Indian businessman and philanthropist

Firoz Merchant (born 1958) is an Indian businessman, and philanthropist based in the United Arab Emirates. He is the Founder and Chairman of Pure Gold Group, which consists of FGM Holding, Pure Gold Jewellers, Pure Gold Real Estate Development, La Moda, and Pure Gold Manufacturing.

== Early life ==
After he left India, he expressed his desire to his father to move to Dubai and try his hand at the gold business, and in 1989, he moved to Dubai to set up his own gold and diamonds trading business, Pure Gold Jewellers.

==Philanthropy==
Merchant has been involved in a number of philanthropic activities that have provided help and support for various communities.
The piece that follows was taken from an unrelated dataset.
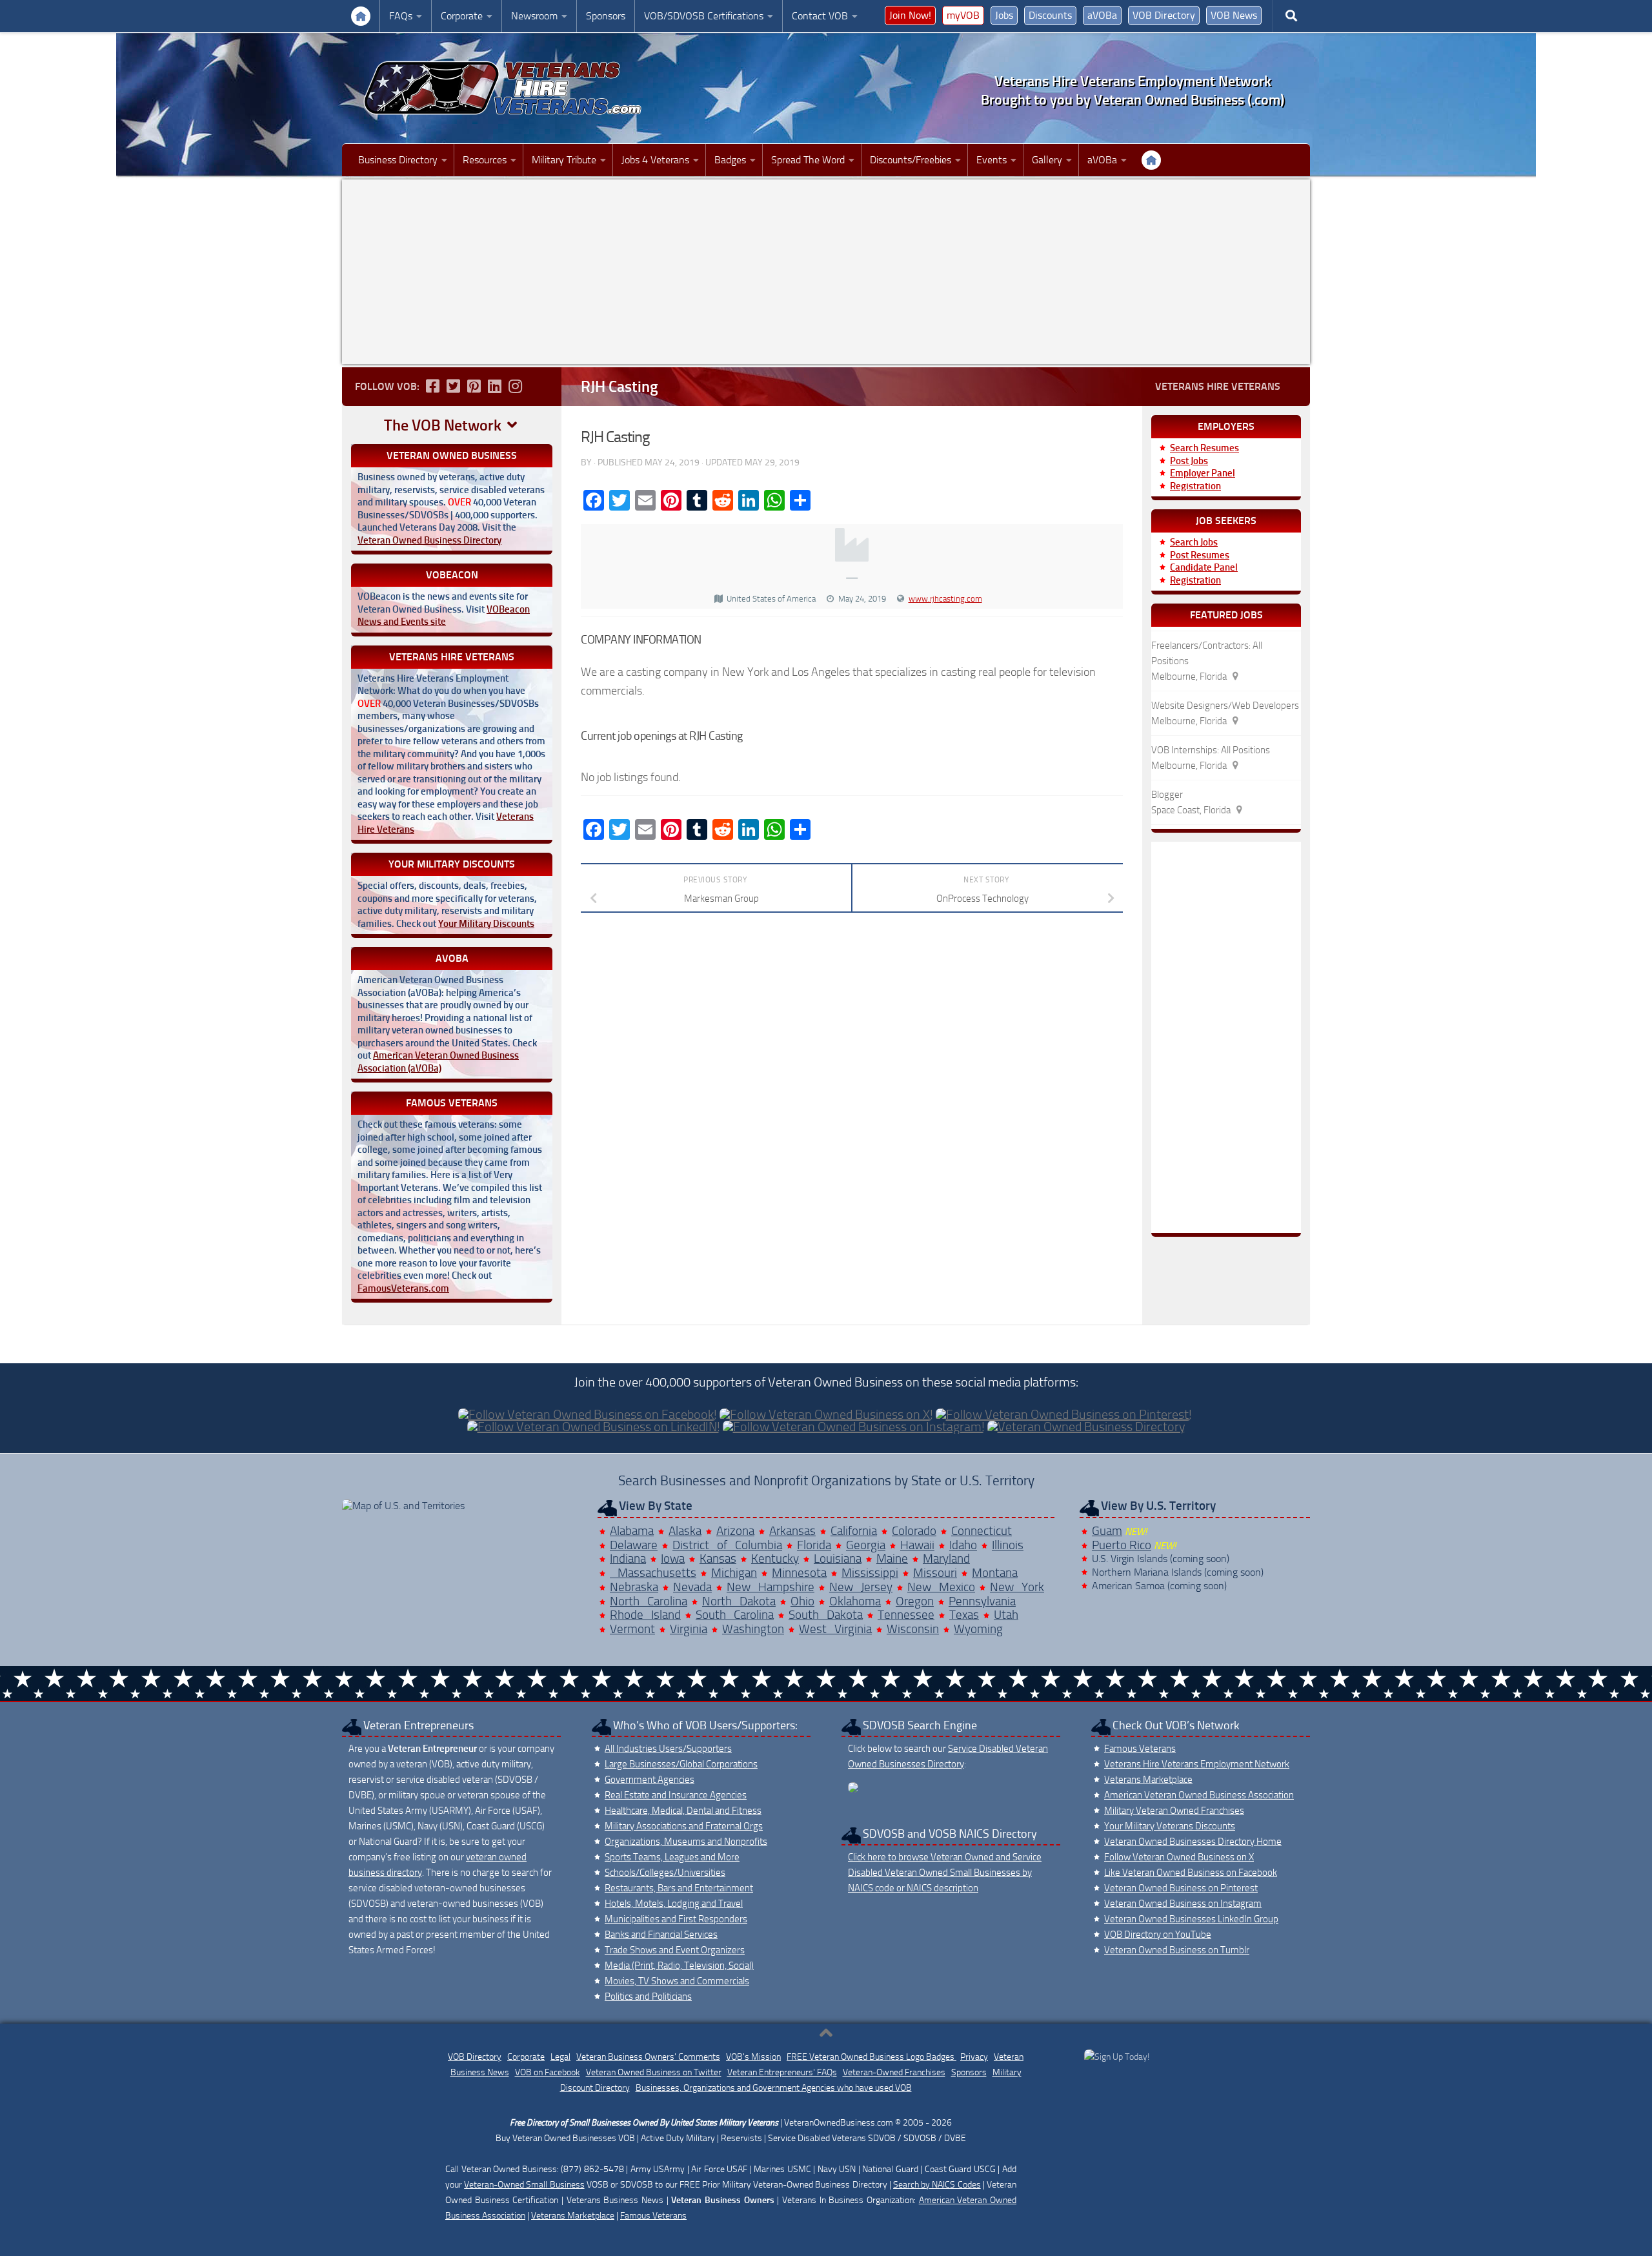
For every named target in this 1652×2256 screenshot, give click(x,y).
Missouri (935, 1572)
Merchant has contributed towards correctional institutions in order to release prisoners belonging to various nationalities jailed in the UAE. Merchant announced he will spend 1 million US dollars (3.8 million dirhams) to help free prisoners who are behind bars in UAE due to non-payment of debts. He has already paid 150,000 dirhams for the release of 132 prisoners from Ajman Central jail.

== Awards ==
- 2017, Community Service Medal/ Award by Sheikh Saif Bin Zayed Al Nahyan; Deputy Prime Minister and Ministry of Interior
- 2017, Business Excellence Award by the Indian Business and Professional Council (IBPC)
- 2017, Philanthropic Icon Award by the Indian Business and Professional Council (IBPC)
- 2016, Philanthropic of the year by Indian CEO Awards by ITP

== Personal life ==
As of 2021, Merchant resides in Dubai with his family and spends his leisure time in horse riding.